-- Data shown start --

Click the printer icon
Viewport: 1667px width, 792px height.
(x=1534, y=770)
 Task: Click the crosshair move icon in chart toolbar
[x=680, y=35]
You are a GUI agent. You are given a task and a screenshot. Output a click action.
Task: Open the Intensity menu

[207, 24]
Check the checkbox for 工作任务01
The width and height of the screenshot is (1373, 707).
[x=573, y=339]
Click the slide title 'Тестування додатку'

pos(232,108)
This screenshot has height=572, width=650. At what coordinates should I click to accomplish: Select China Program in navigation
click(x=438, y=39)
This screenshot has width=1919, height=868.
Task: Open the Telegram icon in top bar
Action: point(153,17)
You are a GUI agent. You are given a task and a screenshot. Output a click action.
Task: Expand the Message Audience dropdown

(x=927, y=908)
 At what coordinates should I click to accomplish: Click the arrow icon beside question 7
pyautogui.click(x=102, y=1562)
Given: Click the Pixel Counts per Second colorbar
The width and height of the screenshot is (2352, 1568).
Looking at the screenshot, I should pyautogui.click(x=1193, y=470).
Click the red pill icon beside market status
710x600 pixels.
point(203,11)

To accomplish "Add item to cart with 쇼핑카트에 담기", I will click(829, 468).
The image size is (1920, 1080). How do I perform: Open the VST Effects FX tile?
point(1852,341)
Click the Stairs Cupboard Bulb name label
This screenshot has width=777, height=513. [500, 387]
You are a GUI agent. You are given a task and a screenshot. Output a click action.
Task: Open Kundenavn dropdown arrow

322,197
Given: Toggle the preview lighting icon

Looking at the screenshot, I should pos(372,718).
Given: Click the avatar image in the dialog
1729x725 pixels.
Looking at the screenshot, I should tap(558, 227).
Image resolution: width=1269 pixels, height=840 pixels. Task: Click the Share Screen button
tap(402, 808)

-- Data shown end --

- **Written task**
Reproduce the entries above in full, changing each "GUI agent" to "GUI assistant" and leaving everything else untouched.

- **Expected answer**
Click the printer icon
Viewport: 1667px width, 792px height.
(x=1534, y=770)
 Task: Click the crosshair move icon in chart toolbar
[x=680, y=35]
You are a GUI assistant. You are given a task and a screenshot. Output a click action.
Task: Open the Intensity menu

[207, 24]
Check the checkbox for 工作任务01
The width and height of the screenshot is (1373, 707).
[x=573, y=339]
Click the slide title 'Тестування додатку'

pos(232,108)
This screenshot has height=572, width=650. At what coordinates should I click to accomplish: Select China Program in navigation
click(x=438, y=39)
This screenshot has width=1919, height=868.
Task: Open the Telegram icon in top bar
Action: point(153,17)
You are a GUI assistant. You are given a task and a screenshot. Output a click action.
Task: Expand the Message Audience dropdown

(x=927, y=908)
 At what coordinates should I click to accomplish: Click the arrow icon beside question 7
pyautogui.click(x=102, y=1562)
Given: Click the Pixel Counts per Second colorbar
The width and height of the screenshot is (2352, 1568).
Looking at the screenshot, I should pyautogui.click(x=1193, y=470).
Click the red pill icon beside market status
710x600 pixels.
point(203,11)

To accomplish "Add item to cart with 쇼핑카트에 담기", I will click(829, 468).
The image size is (1920, 1080). How do I perform: Open the VST Effects FX tile?
point(1852,341)
Click the Stairs Cupboard Bulb name label
This screenshot has width=777, height=513. [500, 387]
You are a GUI assistant. You are given a task and a screenshot. Output a click action.
Task: Open Kundenavn dropdown arrow

322,197
Given: Toggle the preview lighting icon

Looking at the screenshot, I should pos(372,718).
Given: Click the avatar image in the dialog
1729x725 pixels.
Looking at the screenshot, I should tap(558, 227).
Image resolution: width=1269 pixels, height=840 pixels. Task: Click the Share Screen button
tap(402, 808)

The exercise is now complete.